Esporte ou estilo de vida
Entra nessa briga ideológica pela dita essência do surf a ideia de que surf não é um esporte, mas sim um estilo de vida. Mas quem, hoje em dia, sendo atacado a cada segundo por milhares de estímulos e informações, consegue viver fielmente um único estilo de vida? Se na década de 70 pessoas abriam mão de tudo e saíam com suas pranchas para explorar e descobrir novas ondas, e no caminho começavam a produzir itens essenciais para a prática do surf que depois viravam marcas e negócios bem sucedidos, hoje em dia esse oceano já não está mais tão azul. Quando nada mais é inacessível globalmente, pouco se pode criar de novo que permita uma trajetória de caminhos abertos para sustentar um estilo de vida dedicado apenas ao surf.
Aqui cabe ainda o quanto se subestima o poder do dinheiro na construção da imagem desse estilo de vida. Trata-se de uma vida muito pautada por quem pode fazer. É romântico largar tudo e ir mora no Hawaii em frente à praia, mas há real noção de quanto isso custa? No North Shore das décadas de 60 e 70, era permitido fazer uma barraquinha no meio do mato em frente à praia.
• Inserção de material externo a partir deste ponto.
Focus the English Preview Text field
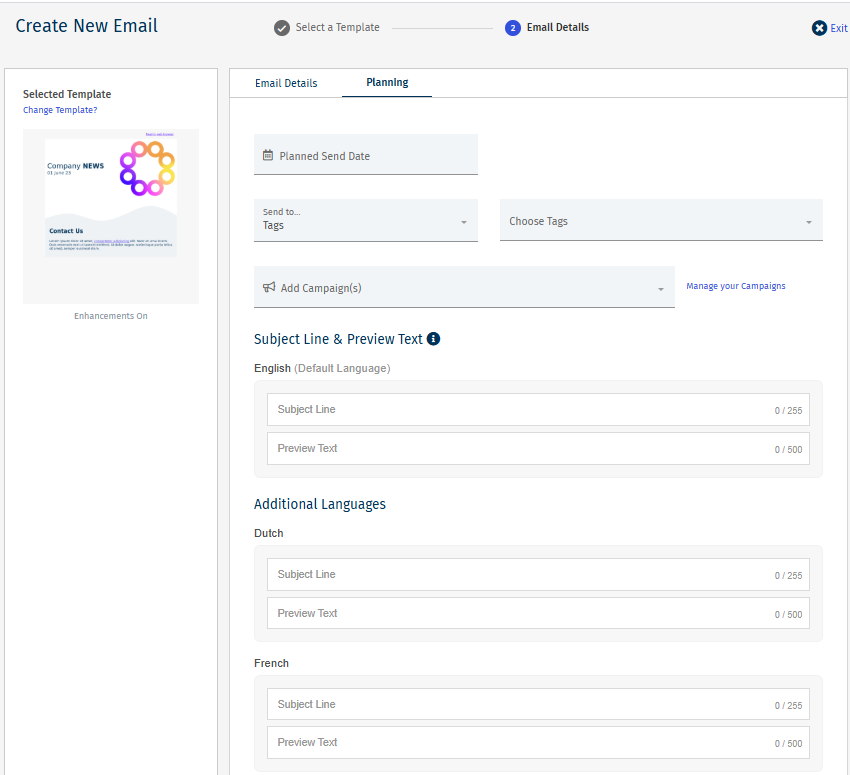This screenshot has height=775, width=850. [520, 448]
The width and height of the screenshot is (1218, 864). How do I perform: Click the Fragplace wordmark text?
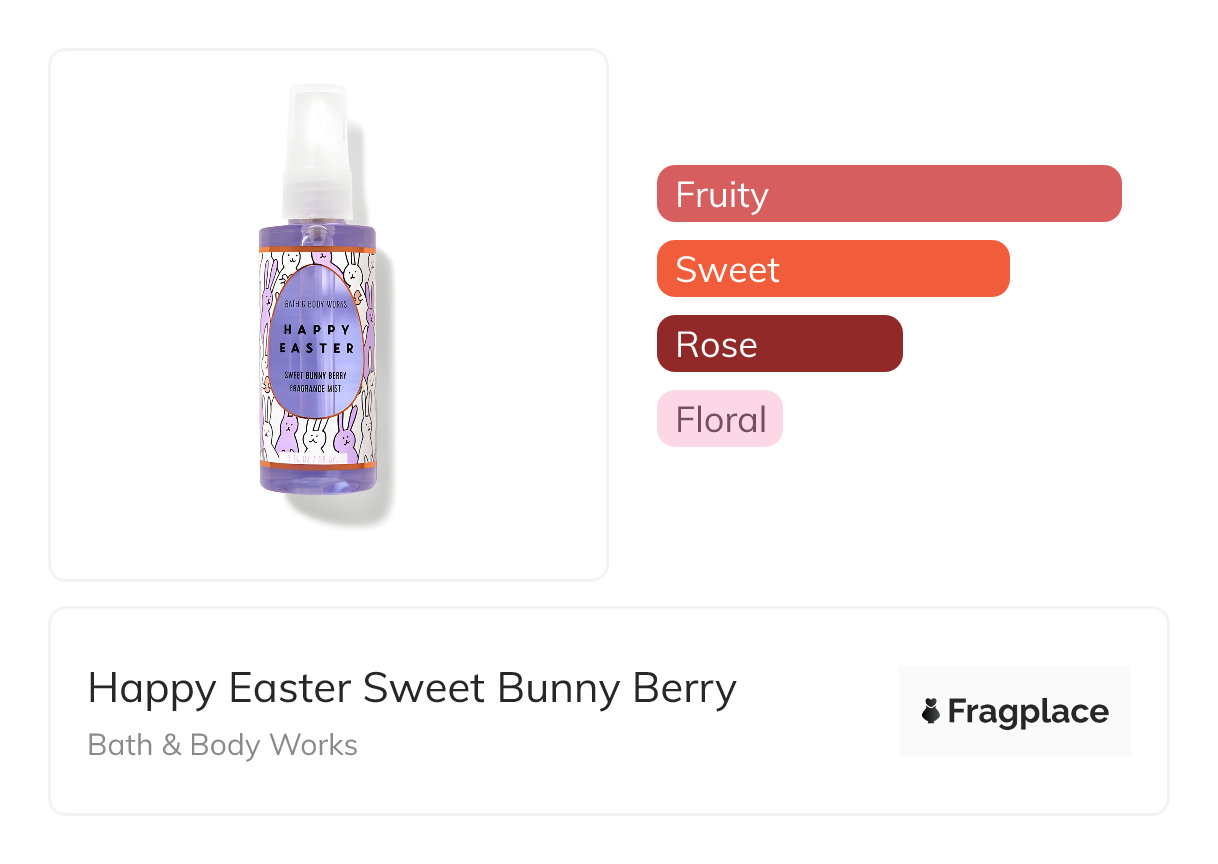pos(1027,711)
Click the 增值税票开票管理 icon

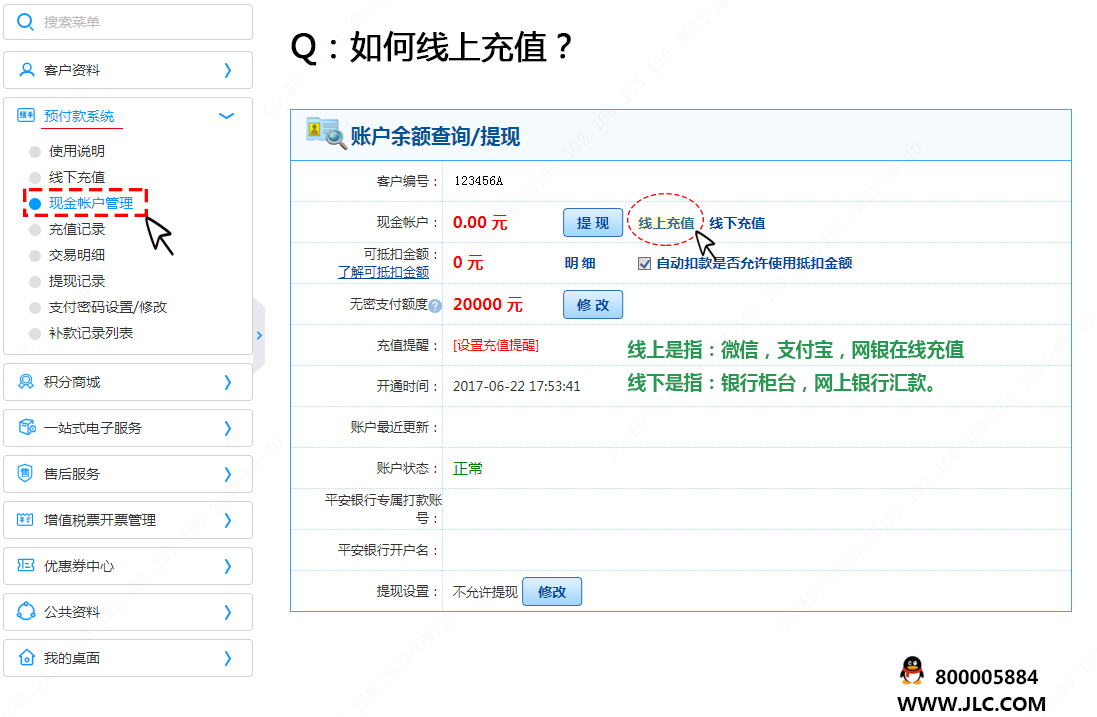[x=27, y=520]
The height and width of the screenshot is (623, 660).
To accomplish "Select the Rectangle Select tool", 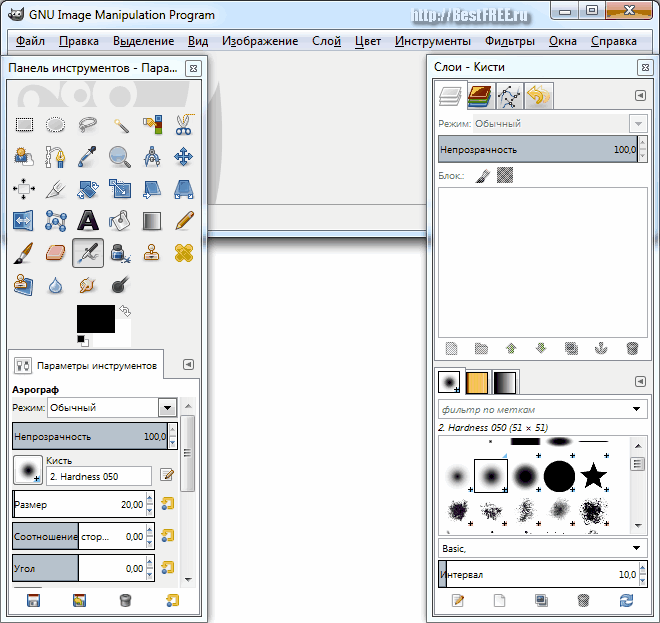I will [24, 125].
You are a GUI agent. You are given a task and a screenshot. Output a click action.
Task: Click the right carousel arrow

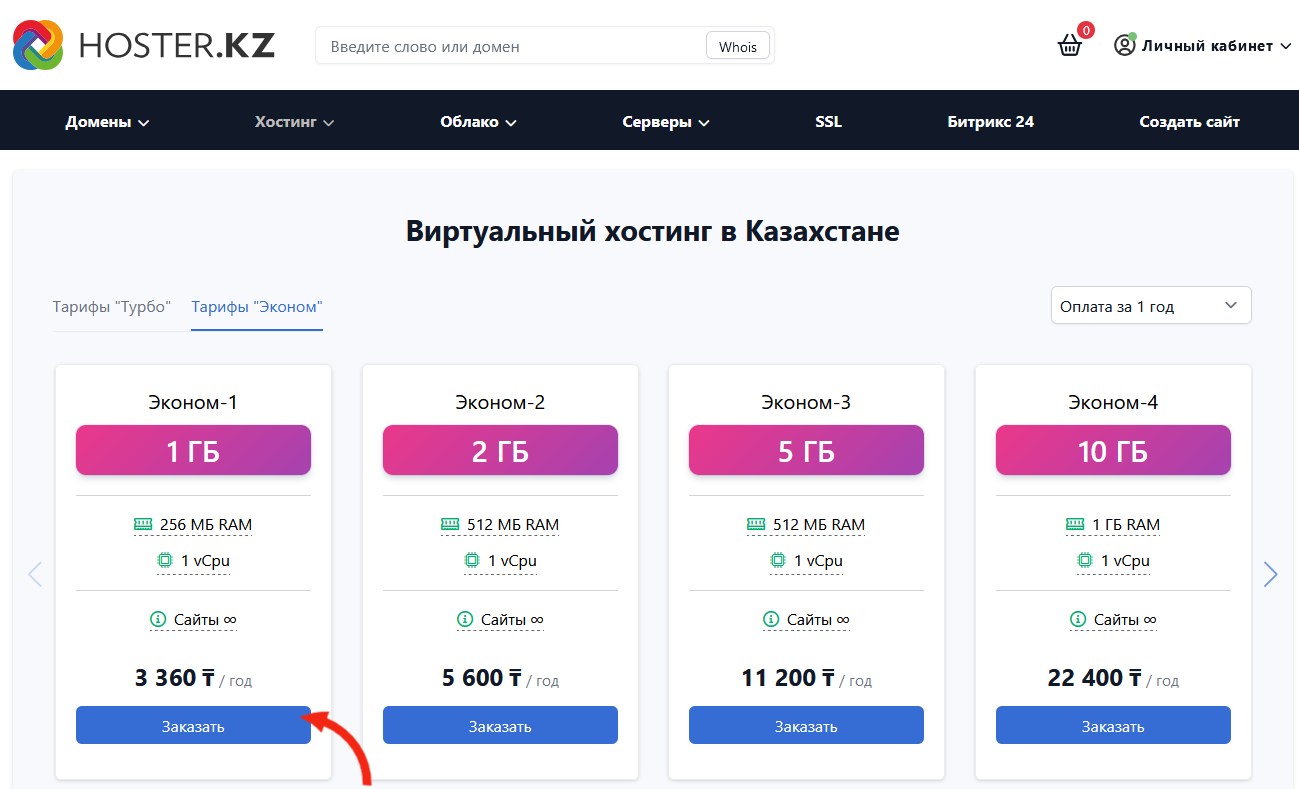click(x=1270, y=574)
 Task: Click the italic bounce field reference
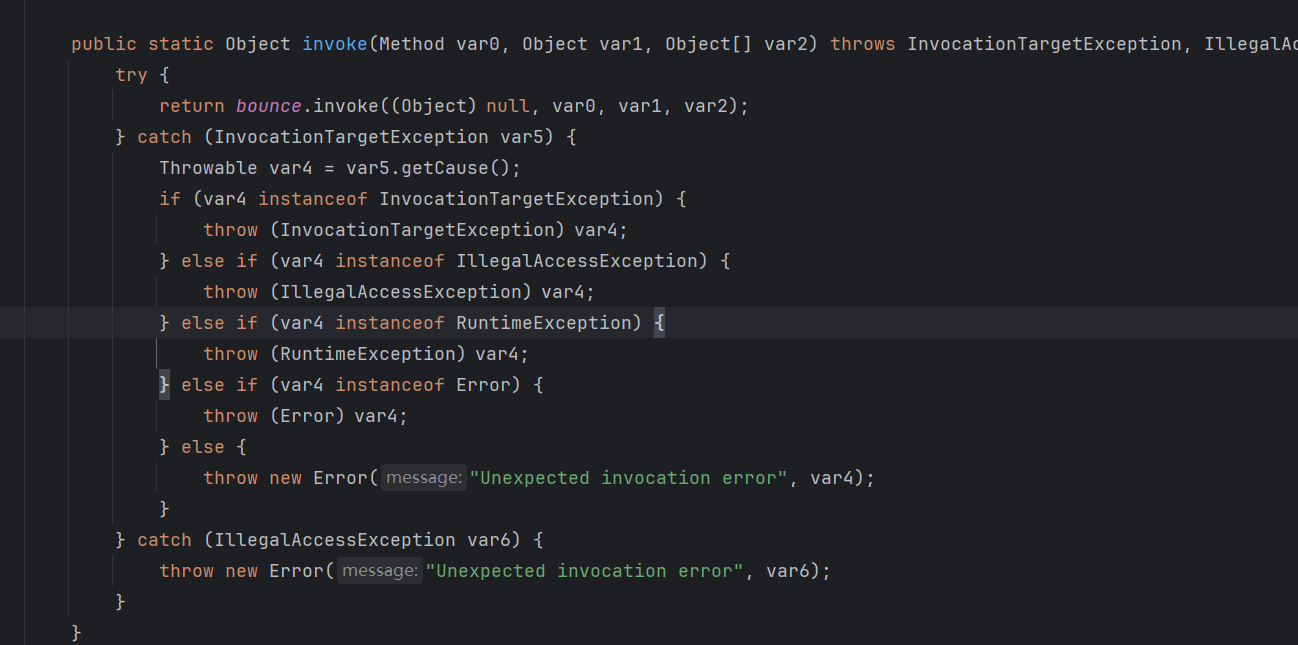269,106
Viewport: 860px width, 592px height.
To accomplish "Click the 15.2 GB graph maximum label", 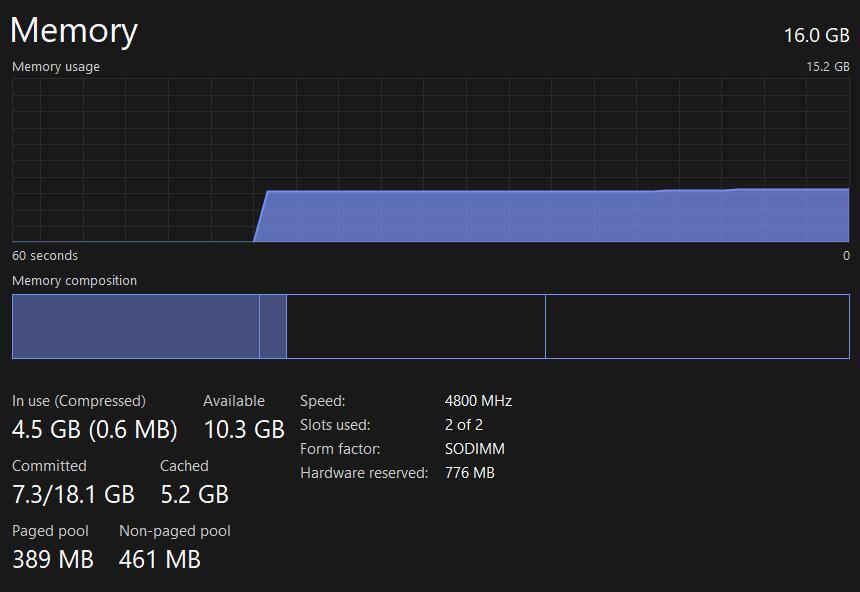I will click(x=828, y=67).
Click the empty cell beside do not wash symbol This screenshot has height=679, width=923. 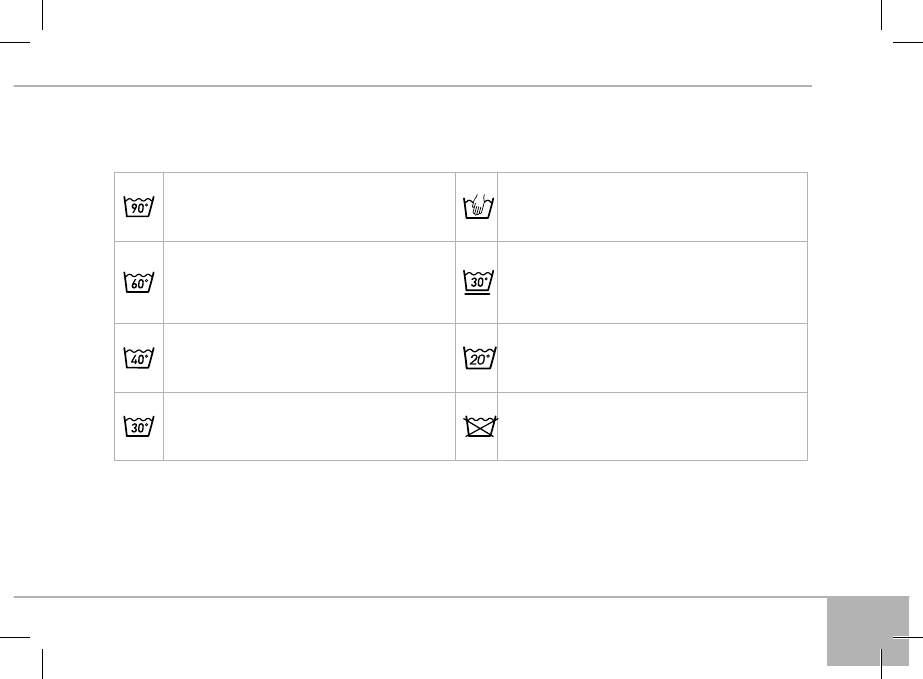(651, 426)
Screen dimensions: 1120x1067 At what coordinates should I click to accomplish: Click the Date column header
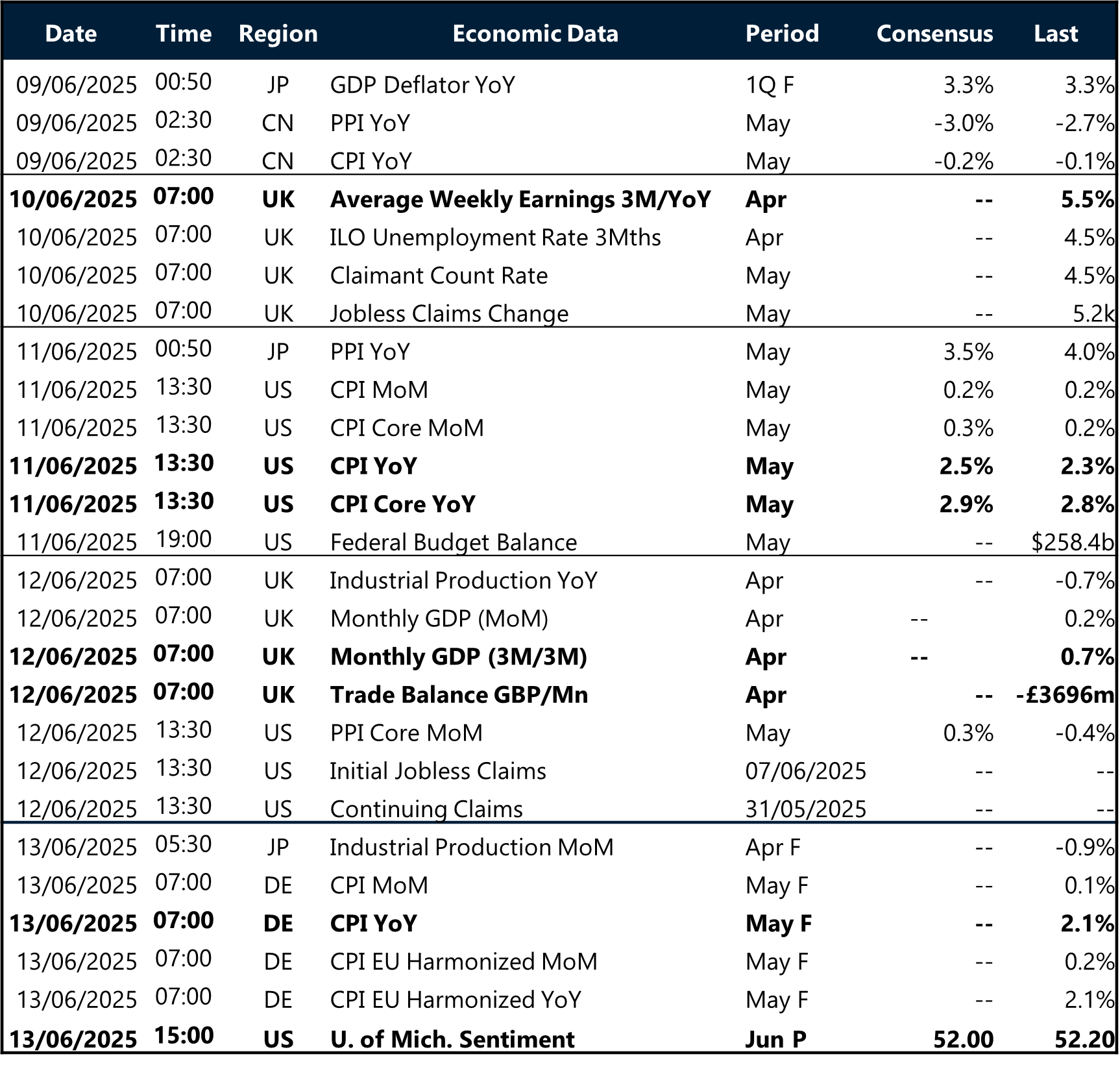pyautogui.click(x=71, y=33)
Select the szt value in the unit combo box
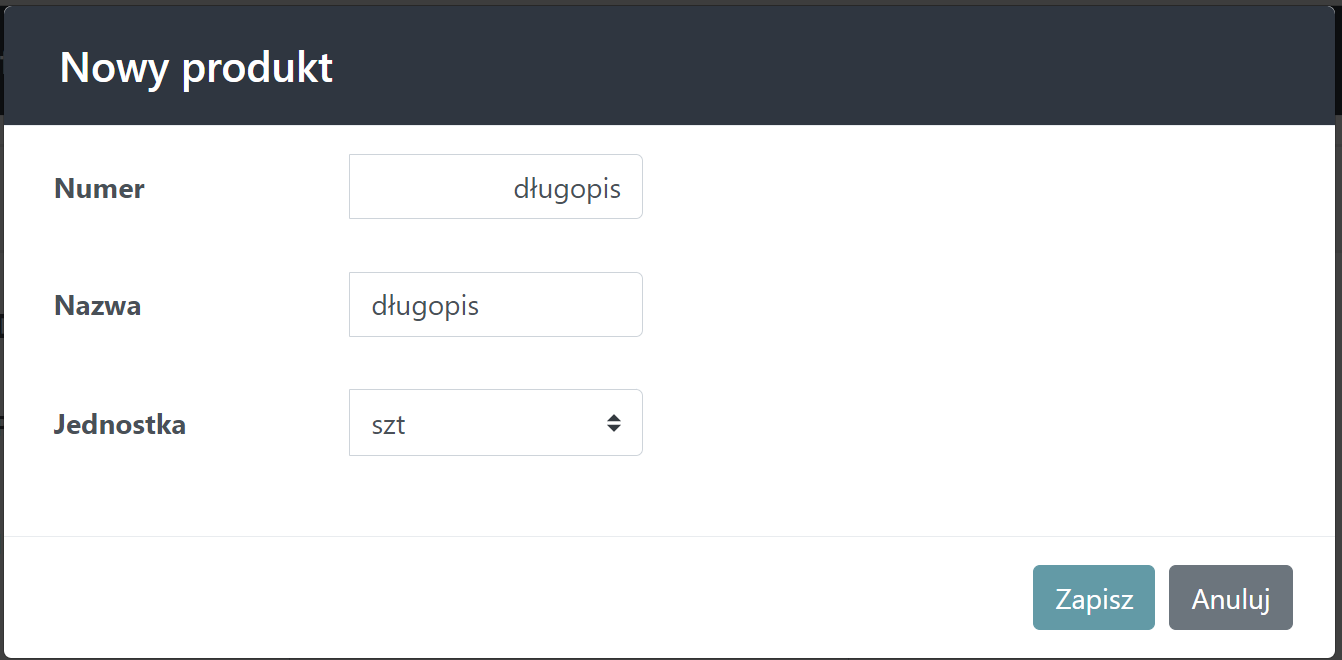Image resolution: width=1342 pixels, height=660 pixels. 389,425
Tente fazer isso hoje e sairá preso e deportado.
A contracultura hoje
Não existe contracultura ao cair no mar com uma bermuda de marca australiana produzida na Tailândia e licenciada no Brasil, ou ainda com uma prancha americana produzida nacionalmente. São multinacionais. Existem pessoas ganhando royalties sobre o que você está usando para realizar sua suposta expressão de contracultura.
Por isso, analisar do ponto de vista histórico e considerar o período em que se está vivendo é tão importante para responder se surf ainda é contracultura. Depende sim da forma como cada um trata o próprio surf, mas, sem ilusões, a atividade em si, no momento histórico em que vivemos, não é mais contracultura há algum tempo, visto que se transformou em uma atividade plenamente aceita pela sociedade.
Mas, hoje em dia, num momento em que a cultura é tão múltipla, o que exatamente é contracultura? Talvez seja raciocinar sobre tudo que está te influenciando para, assim, fazer escolhas com consciência própria.
Contracultura hoje pode ser pensar por si só. Resistir à influência.
Nesse sentido, é perfeitamente possível ter uma postura contracultural e estar inserido no meio do surf (agora aceito massivamente), agindo de forma a provocar algum conflito a partir daquilo que você não concorda. Mas, tente lembrar que contracultura nunca foi feita por nota de repúdio. Então, se você surfa e tem o sentimento de contracultura dentro de você, faça a sua parte. Individualmente, você pode se colocar de forma diferente mesmo dentro de um contexto agora encaixado no status quo.
Hoje, toda a sociedade está representada dentro da água. E isso só acontece quando algo se torna grande o suficiente para ser um reflexo do todo. Se há fascistas na sociedade, e o surf é um microcosmo da sociedade, óbvio que também há surfistas fascistas. Seja pelo conservadorismo em si ou por pura ignorância (geralmente causada pela falta de acesso à educação, tão característica dos país onde a desigualdade prevalece).
Fato é que tudo fica muito perigoso quando se opta por tratar o surf como uma bolha onde tudo é perfeito. Ele está inserido num contexto ao qual é incapaz de sair isento.